4 . The method according to claim 1 ,
wherein the method determines from the alternative user settings having an acceptance probability above a set threshold the one with a greatest quality measure improvement.
5 . The method according to claim 4 ,
wherein the method estimates an inconvenience measure for the users and takes the inconvenience measure for determination of the alternative user setting to be suggested into account.
6 . The method according to claim 4 ,
wherein the selection prioritizes for suggesting an alternative user setting of a user having a lower inconvenience measure.
7 . The method according to claim 6 , wherein the inconvenience measure is accumulated over time.
8 . The method according to claim 1 ,
wherein the method estimates an inconvenience measure for the users and takes the inconvenience measure for determination of the alternative user setting to be suggested into account.
9 . The method according to claim 8 , wherein the inconvenience measure is accumulated over time.
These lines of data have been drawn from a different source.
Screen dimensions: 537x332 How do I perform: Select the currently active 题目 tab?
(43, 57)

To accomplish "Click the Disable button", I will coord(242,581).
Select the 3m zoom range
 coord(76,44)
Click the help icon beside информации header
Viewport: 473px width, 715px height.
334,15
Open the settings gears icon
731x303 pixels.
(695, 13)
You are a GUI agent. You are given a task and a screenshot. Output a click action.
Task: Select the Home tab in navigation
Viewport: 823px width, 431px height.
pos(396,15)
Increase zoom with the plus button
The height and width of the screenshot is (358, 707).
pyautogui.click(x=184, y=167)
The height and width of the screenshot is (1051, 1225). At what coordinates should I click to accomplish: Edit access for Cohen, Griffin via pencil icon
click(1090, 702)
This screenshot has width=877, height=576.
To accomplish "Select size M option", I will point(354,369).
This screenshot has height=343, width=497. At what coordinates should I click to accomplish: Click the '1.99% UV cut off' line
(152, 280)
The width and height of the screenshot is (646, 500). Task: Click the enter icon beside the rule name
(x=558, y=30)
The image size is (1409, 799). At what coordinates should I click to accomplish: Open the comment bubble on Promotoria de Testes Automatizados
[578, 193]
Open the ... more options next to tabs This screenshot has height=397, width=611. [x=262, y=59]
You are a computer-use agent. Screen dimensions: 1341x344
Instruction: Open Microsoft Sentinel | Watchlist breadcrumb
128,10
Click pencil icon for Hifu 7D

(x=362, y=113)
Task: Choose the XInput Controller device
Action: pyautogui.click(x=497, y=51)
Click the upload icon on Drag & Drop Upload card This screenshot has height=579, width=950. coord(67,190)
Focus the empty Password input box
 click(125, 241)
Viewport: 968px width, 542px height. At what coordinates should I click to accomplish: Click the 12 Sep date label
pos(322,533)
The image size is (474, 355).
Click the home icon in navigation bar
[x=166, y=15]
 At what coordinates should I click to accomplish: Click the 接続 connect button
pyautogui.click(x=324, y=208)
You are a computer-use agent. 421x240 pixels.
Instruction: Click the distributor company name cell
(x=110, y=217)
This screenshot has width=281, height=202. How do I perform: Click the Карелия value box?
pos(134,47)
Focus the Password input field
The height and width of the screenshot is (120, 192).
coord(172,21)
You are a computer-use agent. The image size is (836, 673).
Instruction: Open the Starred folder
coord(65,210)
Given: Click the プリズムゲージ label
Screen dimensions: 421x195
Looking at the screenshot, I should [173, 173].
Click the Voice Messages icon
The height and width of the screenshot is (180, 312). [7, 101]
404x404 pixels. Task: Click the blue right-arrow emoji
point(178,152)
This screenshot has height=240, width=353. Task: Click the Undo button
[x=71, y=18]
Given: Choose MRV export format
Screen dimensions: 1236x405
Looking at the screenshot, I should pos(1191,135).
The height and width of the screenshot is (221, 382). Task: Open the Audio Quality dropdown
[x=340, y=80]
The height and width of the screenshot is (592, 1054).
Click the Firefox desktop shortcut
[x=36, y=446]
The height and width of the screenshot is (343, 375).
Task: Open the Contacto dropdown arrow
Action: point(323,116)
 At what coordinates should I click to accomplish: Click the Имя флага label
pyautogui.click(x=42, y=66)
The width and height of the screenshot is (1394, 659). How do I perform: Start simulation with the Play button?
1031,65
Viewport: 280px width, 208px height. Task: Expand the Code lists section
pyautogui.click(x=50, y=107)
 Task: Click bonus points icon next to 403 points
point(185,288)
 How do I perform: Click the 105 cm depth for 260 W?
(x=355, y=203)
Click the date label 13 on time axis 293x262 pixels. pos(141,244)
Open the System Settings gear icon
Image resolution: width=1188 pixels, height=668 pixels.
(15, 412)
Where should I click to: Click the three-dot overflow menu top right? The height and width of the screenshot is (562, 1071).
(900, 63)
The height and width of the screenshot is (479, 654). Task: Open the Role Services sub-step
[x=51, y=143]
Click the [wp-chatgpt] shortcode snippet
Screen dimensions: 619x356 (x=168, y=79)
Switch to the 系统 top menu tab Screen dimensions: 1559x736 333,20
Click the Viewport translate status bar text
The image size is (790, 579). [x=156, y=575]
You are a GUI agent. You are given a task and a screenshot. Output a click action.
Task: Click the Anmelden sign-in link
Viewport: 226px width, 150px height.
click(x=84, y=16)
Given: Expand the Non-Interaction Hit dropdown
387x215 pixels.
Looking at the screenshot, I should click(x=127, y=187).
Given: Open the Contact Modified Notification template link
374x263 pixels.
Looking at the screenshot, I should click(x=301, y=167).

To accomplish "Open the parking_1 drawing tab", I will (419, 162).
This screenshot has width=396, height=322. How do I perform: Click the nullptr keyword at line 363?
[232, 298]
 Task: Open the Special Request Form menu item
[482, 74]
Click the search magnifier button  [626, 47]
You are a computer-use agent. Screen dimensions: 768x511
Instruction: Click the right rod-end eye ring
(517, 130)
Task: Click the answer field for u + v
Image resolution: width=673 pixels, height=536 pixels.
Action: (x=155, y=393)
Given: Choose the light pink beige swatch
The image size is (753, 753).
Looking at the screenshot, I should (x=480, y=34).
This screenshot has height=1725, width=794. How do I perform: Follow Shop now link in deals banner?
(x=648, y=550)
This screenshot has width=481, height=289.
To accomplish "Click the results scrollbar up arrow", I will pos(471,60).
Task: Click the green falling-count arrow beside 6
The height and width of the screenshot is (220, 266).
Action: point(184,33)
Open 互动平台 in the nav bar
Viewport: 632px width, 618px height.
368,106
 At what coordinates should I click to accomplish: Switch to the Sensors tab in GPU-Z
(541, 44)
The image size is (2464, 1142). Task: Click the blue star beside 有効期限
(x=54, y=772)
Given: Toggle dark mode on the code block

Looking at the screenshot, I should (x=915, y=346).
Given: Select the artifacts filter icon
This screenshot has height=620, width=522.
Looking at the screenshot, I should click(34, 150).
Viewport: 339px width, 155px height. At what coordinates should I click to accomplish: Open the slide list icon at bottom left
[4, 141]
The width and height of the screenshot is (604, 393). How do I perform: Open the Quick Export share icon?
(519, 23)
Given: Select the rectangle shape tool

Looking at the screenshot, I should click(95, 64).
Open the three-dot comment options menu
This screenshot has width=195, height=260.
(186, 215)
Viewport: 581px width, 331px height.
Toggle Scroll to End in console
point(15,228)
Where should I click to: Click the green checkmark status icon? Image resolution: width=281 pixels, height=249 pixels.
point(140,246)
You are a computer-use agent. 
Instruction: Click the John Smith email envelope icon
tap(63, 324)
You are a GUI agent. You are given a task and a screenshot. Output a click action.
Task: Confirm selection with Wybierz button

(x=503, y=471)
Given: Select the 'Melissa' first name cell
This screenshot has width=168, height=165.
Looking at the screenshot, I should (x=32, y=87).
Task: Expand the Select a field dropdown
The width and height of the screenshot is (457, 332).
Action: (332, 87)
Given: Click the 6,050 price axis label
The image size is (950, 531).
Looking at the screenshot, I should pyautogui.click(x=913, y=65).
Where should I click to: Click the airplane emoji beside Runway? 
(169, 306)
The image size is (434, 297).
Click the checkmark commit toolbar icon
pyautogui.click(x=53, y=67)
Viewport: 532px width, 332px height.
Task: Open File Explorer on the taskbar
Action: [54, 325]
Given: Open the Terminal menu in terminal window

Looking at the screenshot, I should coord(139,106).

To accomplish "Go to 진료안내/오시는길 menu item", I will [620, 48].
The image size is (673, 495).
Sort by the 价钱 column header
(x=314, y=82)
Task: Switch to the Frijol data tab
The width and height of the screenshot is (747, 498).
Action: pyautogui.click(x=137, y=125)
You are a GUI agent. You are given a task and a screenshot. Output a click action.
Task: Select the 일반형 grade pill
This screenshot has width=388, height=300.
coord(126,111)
10 . A system including a scheduling server for improving automated scheduling of charging sessions in a charging system for electric vehicles, and the charging system, wherein the automated scheduling is at least partially based on user settings input by a plurality of users, wherein the scheduling server comprises a user interface, a system interface, at least one processor, and an output interface,
wherein the user interface is configured to obtain user settings for the plurality of users, the user settings defining user preferences and personal constraints of each user,
wherein the system interface is configured to obtain system boundary conditions derived from a schedule goal and technical conditions of a technical equipment of the charging system involved to achieve a desired goal that shall be achieved by applying a schedule to be determined,
wherein the at least one processor is configured to:
calculate the schedule by solving a scheduling problem specified from a combination of user specific settings and the system boundary conditions;
predict acceptance probabilities for alternative user settings, which are settings differing from the obtained user settings;
select at least one alternative user setting and calculating an alternative schedule for each selected alternative user setting;
evaluate the calculated alternative schedules and an initially calculated schedule with respect to quality measure in order to determine an improvement or deterioration for each alternative schedule;
determine, based on a result of an evaluation and the predicted acceptance probabilities, an alternative setting to be suggested to a user whose user setting is concerned by the alternative setting; and
read in a user's response to the suggested alternative setting and select another alternative setting in case the user declined, or proceed with accepting the alternative setting as obtained user specific setting and repeating calculation of a schedule, selection of alternative settings, calculation of alternative schedules, evaluation and selecting and suggesting an alternative user setting and read in of the user's response, until a stop criterion is met,
wherein the output interface is configured to output a last calculated schedule to the plurality of users and to the charging system for controlling charging parameters of the charging system for charging the electric vehicles, wherein the last calculated schedule adapts charging parameters of the charging system, and
wherein the charging system is configured to control the technical equipment using the output last calculated schedule for directly controlling charging sessions of a plurality of charging stations based on the adapted charging parameters regarding technical limitations including at least one of peak electricity loads and peak energy costs.
11 . A system for improving automated scheduling comprising the scheduling server according to claim 10 and a user communication interface for outputting a request generated by the scheduling server and concerning an alternative user setting to a user.